On considère, selon les normes établies par l’Organisation mondiale de la Santé (OMS), comme prématurée toute naissance qui survient avant 37 semaines d’aménorrhée (SA), soit 35 semaines de grossesse. On distingue ensuite la prématurité moyenne (de 33 SA à 36 SA+ 6 jours), la grande prématurité (28 à 32 SA + 6 jours) et la très grande prématurité (avant 28 SA). En France, la limite pratique de viabilité est estimée à 24-25 semaines d’aménorrhée et/ou un poids de naissance d’au moins 500 grammes. Habituellement, si l’enfant naît avant 23 semaines d’aménorrhée, les médecins décident de ne pas intervenir et le placent directement en service de soins palliatifs.

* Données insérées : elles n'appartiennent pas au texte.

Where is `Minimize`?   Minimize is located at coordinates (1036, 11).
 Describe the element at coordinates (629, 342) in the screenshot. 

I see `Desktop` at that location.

Né à 25 semaines et 4 jours d’aménorrhée et pesant un peu moins de 900 grammes, le petit Titouan entre donc dans la catégorie des très grands prématurés. Des bébés comme lui, il en naît près de 10 000 chaque année en France. Le CHU de Poitiers accueille quelque 200 prématurés chaque année, dont une quinzaine de très grands prématurés, nés comme Titouan à 25 semaines de grossesse. Un cas difficile, donc, mais loin d’être inconnu des services de néonatologie.

Titouan aurait-il été handicapé ?

 « 70 % des enfants nés à moins de 28 semaines d’aménorrhée (arrêt des règles) ont une évolution normale », explique le professeur Yannick Aujard, ancien chef de service de réanimation néonatale à l’hôpital Robert-Debré à Paris. Mais comment savoir si Titouan aurait fait ou non partie des 70 % de chanceux ? La grave hémorragie cérébrale dont il a été victime change évidemment la donne, la question étant désormais de savoir s’il aurait été handicapé moyen ou lourd.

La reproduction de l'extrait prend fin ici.